In the landmark case of Standing Bear vs Crook in 1879 Standing Bear and his group of Ponca Indians sued General George Crook to stay in their old homeland in Nebraska instead of being sent back to Indian Territory by the army at the orders of the Indian Department.

According to some accounts Thomas Tibbles who led the effort to keep the Poncas from being sent to Indian Territory said that the idea for the lawsuit came from General Crook himself. And thus it is possible that once in history "so sue me" or words to that effect might have been said seriously and helpfully.


The literal meaning is, as you say, a challenge to the listener that he take the speaker to court.

The actual meaning is clearly sarcastic ("a sharp and often satirical or ironic utterance designed to cut or give pain"). It is ironic because it is a "use of words to express something other than and especially the opposite of the literal meaning". Indeed, the speaker expresses the opposite, namely "you cannot take me to court over this". There is no punishable offense, and even if there was one, the listener would not engage in a court case. The pain intended by the sarcasm, using the pedagogical effect irony can have, is to demonstrate to the listener that he is essentially helpless.

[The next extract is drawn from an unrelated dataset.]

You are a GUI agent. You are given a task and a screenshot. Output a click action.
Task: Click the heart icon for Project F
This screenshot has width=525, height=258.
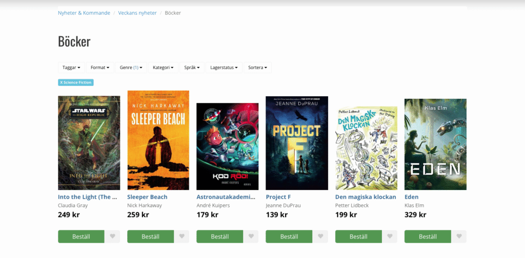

It is another way of saying "you cannot do a thing about it", but the listener has to come to this realization by himself. He does so only when he recognizes the irony, which is probably a somewhat painful moment. If you want you can see a mundane little glimpse of the Socratic method here.

The listener, I take it, didn't like the Socratic birthing pain of truth and wanted to share it with the speaker.


In my experience, 'so sue me' is more often used when there is, at least in the speaker's mind, some reason to believe they are in the right. How logical that is, like real lawsuits, depends on the individual.

I've often heard it used as an acknowledgement that the speaker's conduct isn't strictly ethical, but it would be unreasonably difficult to be so, and that they're taking the reasonable course.

Say a supplier of wire gets a 1000 foot order from a customer, and has a roll 999 ft long, and they know the customer's just going to cut lengths off the spool anyway. They might say to a third party, "I shipped the wire and didn't say anything. So sue me."

In this example, "so sue me" means "my conduct is within reasonable bounds, if not perfect. It'd be unreasonable to take action against me" (like filing a lawsuit, which would be unreasonably expensive and time consuming over a trifle like being shorted a foot of wire).

It's part of a general pattern of hyperbole in idiomatic English: I did so .

"I turned without using my signal. So throw me in jail." "I'm 5 minutes late one day a year. So fire me."

and a variation

"I'm 5 minutes late. Think they'll fire me?"